子どもの薬は種類だけでなく量も重要

最後に、子どもの場合は特に薬の種類だけではなく量も大切になります。

外来診療をしていると「同じ症状だから、上の子にもらっていた薬を下の子に与えました」と言われることがあります。これはやってはいけないことです。ほとんどの薬は、体重や年齢によって適切な量が変わります。だから年齢が小さい子だと量が多すぎることがあるし、年齢制限があってまだ飲んではいけない、あるいは安全性が確認されていない薬であることもあります。特に抗菌薬を自己判断で飲むと、原因の菌がわからなくなってしまうこともあるのです。

こうした理由から、子どもの内科的な症状の場合は、なるべく小児科を受診することをおすすめします。子どもにどんな薬が適しているのか、年齢や体重別に処方してもらえるからです。また、いつもの薬局にお薬手帳を持っていくと、医師と薬剤師の二重のチェックを受けられます。医療機関の最寄りの薬局を「門前薬局」と呼びますが、小児科の門前薬局は子どもの薬に慣れているので、よりよいでしょう。
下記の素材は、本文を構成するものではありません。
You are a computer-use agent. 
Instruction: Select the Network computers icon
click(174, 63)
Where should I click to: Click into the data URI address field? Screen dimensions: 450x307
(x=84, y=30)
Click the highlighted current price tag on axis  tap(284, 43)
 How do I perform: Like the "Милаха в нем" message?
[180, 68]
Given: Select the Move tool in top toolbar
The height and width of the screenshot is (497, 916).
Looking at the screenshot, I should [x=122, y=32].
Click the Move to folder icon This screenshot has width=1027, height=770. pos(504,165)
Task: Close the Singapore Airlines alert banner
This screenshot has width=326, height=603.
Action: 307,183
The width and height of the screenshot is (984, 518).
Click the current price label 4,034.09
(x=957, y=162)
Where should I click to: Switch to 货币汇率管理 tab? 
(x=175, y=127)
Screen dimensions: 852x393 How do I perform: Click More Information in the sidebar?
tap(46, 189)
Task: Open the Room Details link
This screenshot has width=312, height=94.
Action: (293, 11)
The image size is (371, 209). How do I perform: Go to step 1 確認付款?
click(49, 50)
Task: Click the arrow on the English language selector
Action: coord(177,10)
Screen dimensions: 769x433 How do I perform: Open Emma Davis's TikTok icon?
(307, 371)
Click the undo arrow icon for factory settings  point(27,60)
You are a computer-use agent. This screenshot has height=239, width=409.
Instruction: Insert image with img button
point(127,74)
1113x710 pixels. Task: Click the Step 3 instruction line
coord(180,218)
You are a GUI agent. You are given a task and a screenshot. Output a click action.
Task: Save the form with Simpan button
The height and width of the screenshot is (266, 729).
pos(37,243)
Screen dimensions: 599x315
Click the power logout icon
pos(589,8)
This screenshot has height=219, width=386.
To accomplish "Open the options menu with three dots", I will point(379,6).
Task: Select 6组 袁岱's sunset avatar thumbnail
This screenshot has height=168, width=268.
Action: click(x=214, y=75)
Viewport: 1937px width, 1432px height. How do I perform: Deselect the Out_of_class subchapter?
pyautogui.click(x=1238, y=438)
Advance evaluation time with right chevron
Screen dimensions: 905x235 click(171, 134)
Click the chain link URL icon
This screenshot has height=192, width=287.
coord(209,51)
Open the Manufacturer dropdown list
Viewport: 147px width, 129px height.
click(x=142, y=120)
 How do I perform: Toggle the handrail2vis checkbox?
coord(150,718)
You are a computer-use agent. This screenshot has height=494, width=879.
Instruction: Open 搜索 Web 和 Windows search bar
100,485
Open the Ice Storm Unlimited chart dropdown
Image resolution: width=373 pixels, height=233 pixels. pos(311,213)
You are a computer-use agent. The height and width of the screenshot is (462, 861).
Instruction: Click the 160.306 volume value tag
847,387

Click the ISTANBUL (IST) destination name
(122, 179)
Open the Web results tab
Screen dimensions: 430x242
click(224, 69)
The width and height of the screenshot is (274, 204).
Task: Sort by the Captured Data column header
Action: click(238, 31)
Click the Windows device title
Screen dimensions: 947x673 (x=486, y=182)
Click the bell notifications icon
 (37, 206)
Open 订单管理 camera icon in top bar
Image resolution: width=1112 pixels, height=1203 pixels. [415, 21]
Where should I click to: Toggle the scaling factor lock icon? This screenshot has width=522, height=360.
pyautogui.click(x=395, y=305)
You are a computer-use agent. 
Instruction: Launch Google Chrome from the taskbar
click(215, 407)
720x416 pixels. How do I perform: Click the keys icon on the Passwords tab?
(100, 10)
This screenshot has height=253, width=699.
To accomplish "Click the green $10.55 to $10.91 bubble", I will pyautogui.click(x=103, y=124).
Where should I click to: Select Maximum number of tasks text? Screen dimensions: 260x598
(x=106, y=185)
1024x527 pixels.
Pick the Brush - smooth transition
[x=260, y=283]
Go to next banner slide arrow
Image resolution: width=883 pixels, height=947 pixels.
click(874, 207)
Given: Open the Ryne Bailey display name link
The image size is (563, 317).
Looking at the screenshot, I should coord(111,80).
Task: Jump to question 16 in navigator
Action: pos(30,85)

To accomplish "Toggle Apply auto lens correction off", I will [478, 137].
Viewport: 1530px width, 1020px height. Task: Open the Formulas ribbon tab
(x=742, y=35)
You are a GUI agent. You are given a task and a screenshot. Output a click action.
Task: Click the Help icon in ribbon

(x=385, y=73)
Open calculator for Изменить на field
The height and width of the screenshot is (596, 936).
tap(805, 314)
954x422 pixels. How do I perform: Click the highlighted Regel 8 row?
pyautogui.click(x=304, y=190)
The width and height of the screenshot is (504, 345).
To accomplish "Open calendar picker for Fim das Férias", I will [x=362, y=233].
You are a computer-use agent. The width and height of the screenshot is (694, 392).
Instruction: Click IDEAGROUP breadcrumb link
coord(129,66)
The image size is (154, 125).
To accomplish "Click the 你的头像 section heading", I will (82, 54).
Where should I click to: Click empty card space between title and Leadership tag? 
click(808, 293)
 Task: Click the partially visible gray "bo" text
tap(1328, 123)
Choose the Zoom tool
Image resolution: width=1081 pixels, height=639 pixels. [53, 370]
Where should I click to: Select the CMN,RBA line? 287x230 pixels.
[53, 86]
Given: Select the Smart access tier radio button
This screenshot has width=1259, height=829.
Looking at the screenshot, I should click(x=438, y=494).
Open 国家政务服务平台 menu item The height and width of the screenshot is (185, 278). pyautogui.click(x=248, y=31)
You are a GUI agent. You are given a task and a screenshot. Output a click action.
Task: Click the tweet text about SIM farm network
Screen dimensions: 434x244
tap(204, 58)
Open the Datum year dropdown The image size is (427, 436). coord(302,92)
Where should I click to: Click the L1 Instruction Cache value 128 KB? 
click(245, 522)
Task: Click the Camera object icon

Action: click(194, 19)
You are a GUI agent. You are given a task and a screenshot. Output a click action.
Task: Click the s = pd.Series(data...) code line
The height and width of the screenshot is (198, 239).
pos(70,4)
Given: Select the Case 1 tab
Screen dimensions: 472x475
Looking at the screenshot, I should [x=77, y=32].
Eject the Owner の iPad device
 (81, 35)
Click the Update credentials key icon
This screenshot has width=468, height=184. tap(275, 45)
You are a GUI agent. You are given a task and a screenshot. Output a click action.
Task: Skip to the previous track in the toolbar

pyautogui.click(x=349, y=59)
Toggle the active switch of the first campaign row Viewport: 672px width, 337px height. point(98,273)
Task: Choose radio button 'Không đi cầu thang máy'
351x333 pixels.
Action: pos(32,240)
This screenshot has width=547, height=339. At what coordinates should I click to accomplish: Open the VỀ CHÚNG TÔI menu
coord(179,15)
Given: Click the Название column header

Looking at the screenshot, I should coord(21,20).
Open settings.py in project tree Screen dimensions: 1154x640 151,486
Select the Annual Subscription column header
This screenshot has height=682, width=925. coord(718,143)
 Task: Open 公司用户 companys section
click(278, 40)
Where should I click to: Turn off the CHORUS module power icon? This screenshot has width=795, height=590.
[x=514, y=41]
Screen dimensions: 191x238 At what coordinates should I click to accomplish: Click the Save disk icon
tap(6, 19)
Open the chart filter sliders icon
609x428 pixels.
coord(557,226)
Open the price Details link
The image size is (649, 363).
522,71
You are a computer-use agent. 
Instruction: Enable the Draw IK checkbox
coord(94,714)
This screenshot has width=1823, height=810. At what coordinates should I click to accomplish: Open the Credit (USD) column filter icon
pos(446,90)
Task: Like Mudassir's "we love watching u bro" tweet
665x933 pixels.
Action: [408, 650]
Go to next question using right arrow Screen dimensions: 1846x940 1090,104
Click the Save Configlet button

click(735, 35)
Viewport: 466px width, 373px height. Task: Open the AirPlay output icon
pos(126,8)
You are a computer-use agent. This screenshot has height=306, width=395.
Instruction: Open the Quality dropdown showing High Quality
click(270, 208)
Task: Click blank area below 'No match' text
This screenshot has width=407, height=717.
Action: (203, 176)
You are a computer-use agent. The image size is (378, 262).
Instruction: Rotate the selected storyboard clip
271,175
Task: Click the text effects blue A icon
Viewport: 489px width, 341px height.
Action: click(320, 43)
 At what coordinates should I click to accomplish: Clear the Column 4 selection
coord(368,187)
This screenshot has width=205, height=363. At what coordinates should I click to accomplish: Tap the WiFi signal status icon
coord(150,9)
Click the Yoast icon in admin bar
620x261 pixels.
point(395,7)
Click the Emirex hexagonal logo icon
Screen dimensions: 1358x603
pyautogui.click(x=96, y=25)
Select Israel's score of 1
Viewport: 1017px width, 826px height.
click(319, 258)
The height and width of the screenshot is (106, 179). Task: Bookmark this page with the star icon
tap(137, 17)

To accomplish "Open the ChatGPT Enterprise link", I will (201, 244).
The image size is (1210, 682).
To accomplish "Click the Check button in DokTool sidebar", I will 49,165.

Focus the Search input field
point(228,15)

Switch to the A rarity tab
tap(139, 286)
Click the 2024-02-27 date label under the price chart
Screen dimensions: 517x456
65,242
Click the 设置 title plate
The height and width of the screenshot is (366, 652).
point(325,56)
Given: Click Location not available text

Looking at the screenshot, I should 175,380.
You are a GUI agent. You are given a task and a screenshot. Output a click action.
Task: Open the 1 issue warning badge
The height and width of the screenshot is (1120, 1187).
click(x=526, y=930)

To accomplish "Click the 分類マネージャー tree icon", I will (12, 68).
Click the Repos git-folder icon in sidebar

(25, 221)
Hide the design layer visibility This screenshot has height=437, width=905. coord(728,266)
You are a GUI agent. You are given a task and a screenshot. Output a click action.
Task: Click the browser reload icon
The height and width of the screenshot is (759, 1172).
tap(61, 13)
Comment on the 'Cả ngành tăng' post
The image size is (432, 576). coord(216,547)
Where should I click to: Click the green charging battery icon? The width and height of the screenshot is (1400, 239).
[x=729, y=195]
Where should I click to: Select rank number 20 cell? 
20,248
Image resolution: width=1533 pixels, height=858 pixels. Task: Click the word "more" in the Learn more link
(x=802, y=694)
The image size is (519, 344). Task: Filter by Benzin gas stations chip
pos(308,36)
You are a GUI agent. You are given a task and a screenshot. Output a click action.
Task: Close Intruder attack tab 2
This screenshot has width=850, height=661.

小児科以外の診療科にかかる場合、今までに行ったことのない薬局に処方箋を持っていく場合、非常に稀ですが間違った薬を出されることがあります。何か疑問に思ったら、まずは処方した医師に確認しましょう。もちろん、薬局でも構いません。医師に問い合わせたり、薬局が調べて説明してくれたりするはずです。